Lockdown-Lockerungen in England kommen zu früh

Die Menschen genießen den Sonnenschein am Strand von Southend-On-Sea in Essex. Foto: epa/Neil Hall
Die Menschen genießen den Sonnenschein am Strand von Southend-On-Sea in Essex. Foto: epa/Neil Hall

LONDON: Britische Wissenschaftler haben vor den Folgen der für kommende Woche geplanten Lockerungen der Kontaktbeschränkungen in England gewarnt. Befürchtet wird, dass es zu einer zweiten Infektionswelle in der Coronavirus-Pandemie kommen könnte.

Mit geschätzt etwa 8000 Neuinfektionen pro Tag habe der größte britische Landesteil im internationalen Vergleich noch immer sehr hohe Fallzahlen, sagte John Edmunds, ein Experte für die Berechnung der Ausbreitung von Infektionskrankheiten an der London School of Hygiene and Tropical Medicine dem «Guardian» zufolge.

Dem schloss sich auch der Direktor des Wellcome Trust, Jeremy Farrar, an. «Covid-19 breitet sich zu schnell aus, um den Lockdown in England aufzuheben», schrieb er am späten Freitagabend auf Twitter. Zuerst müsse ein funktionierendes System zur Testung und Kontaktverfolgung vorhanden sein und die Infektionszahlen geringer sein, so Farrar.

Premierminister Boris Johnson hatte erst am Donnerstag angekündigt, die Kontaktbeschränkungen in England weiter zu lockern. Demnach sollen von kommender Woche an wieder Treffen von bis zu sechs Personen in privaten Gärten und Parks möglich sein, solange der Mindestabstand von zwei Metern eingehalten wird.

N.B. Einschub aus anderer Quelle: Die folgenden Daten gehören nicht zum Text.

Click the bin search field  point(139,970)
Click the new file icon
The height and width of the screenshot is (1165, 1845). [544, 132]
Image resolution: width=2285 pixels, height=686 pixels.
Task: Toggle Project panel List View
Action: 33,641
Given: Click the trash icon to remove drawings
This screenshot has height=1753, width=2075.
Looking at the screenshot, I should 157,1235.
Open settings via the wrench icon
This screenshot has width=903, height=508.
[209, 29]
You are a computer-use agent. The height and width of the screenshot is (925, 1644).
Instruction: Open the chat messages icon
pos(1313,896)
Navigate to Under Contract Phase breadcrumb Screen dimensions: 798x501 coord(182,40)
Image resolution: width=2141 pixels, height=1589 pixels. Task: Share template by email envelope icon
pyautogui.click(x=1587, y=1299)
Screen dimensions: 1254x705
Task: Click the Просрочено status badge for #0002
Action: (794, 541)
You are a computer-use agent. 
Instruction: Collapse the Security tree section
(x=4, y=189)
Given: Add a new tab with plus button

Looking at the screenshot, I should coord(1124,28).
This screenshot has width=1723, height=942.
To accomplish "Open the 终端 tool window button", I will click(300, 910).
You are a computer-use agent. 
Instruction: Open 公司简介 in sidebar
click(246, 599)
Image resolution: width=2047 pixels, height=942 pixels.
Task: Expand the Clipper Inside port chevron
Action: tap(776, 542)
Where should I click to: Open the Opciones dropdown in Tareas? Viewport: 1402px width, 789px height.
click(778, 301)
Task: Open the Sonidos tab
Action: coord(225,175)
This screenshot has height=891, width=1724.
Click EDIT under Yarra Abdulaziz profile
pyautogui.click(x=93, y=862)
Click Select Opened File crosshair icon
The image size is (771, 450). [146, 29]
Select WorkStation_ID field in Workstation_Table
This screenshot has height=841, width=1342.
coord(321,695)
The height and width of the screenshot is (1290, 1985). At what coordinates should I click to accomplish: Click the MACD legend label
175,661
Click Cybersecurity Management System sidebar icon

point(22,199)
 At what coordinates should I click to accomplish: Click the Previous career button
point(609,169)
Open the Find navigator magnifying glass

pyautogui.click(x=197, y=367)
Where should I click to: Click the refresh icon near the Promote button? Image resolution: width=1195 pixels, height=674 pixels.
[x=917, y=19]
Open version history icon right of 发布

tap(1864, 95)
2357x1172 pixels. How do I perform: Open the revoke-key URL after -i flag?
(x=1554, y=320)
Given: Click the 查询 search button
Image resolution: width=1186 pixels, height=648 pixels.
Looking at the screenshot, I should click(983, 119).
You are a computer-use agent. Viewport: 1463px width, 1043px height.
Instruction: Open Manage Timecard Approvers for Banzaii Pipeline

Bislang waren nur Treffen von zwei Personen aus unterschiedlichen Haushalten möglich.

Auch Läden mit Verkaufsfläche im Freien sollen wieder öffnen dürfen. Zudem werden auch teilweise die Schulen wieder für eine größere Zahl von Kindern geöffnet. Ähnliche Regeln sollen auch in den anderen Landesteilen Schottland, Wales und Nordirland gelten.

Großbritannien hat offiziellen Statistiken zufolge die höchste Zahl an Todesfällen in Europa. Bis Freitag starben dort mehr als 38.000 Menschen, nachdem sie positiv auf das Coronavirus getestet wurden.

Johnson hatte bis Anfang Juni ein «Weltklasse-System» an Tests und Kontaktverfolgungen versprochen. Die Regierung stellte dafür 25.000 Mitarbeiter ein. Doch Berichten zufolge läuft es nur schleppend an, beispielsweise wird über Software-Probleme geklagt.